L’anno zero di una cultura nuova della ginnastica ritmica
Le chiedo che cosa pensi della questione del peso che tanta parte ha giocato nelle accuse. Va dritta al punto. «Il peso non può essere un tabù. In tutti gli sport gli atleti vengono pesati e in molte discipline, come il pugilato, è il criterio della divisione in categorie. Nella ritmica le ginnaste non devono essere magre, ma devono avere un peso conforme alla prestazione, anche per evitare infortuni. Qualcuna lo mantiene più facilmente, altre meno. Ma è importante capire a che cosa viene collegato quel peso. Se ci sono commenti e giudizi, è un danno. Bisogna comprendere, non giudicare». La Federazione, ha fatto e sta facendo un grande sforzo per rimettere al centro il benessere mentale. «L’eredità positiva di quello che è successo è la consapevolezza che occorre più attenzione per la persona.
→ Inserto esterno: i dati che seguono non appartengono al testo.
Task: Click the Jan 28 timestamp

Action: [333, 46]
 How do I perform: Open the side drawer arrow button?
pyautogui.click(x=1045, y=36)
Lo sport di alto livello non è per tutti: soprattutto in certe discipline ci vuole negli staff qualcuno che guardi oltre le prestazioni e sappia vedere se qualcosa non va. Non possiamo pretendere che siano sempre gli allenatori: a volte servono figure esterne. Questo deve essere l’anno zero di una cultura nuova».
Un gruppo di ascolto per le atlete
Anche gli atleti sono parte di questo nuovo corso. Milena Baldassarri, individualista della Nazionale di ritmica e vincitrice di 5 medaglie mondiali, ha vissuto di riflesso i mesi difficili del movimento. «Noi individualiste ci alleniamo a Fabriano. Le accuse non ci hanno toccate, ma siamo su un’unica barca: se si rovescia cadiamo in acqua tutti. Quello che hanno provato le colleghe non è una cosa bella, per fortuna sono forti e hanno saputo reagire». Lei, brutte esperienze non ne ha mai avute, ma è felice degli sforzi della Federazione per aiutare chi ne aveva bisogno. «Dopo tutto quello che è successo, si è messo in moto un meccanismo virtuoso all’interno del Safeguarding Office. È stato creato anche il gruppo degli atleti, a cui è possibile rivolgersi in caso di problemi perché a volte comunicare tra colleghi è più facile». Ci sono due referenti per ogni disciplina: per la ritmica una è Alessia Maurelli, la capitana delle Farfalle, l’altra è lei. «Fortunatamente al momento non ho ricevuto segnalazioni. Però si è aperto un vaso e credo che certi tabù siano caduti. Alle bambine il consiglio più grande che posso dare è non mollare. E, se c’è qualcosa che non va, parlarne: finché li tieni dentro, i problemi non li risolvi».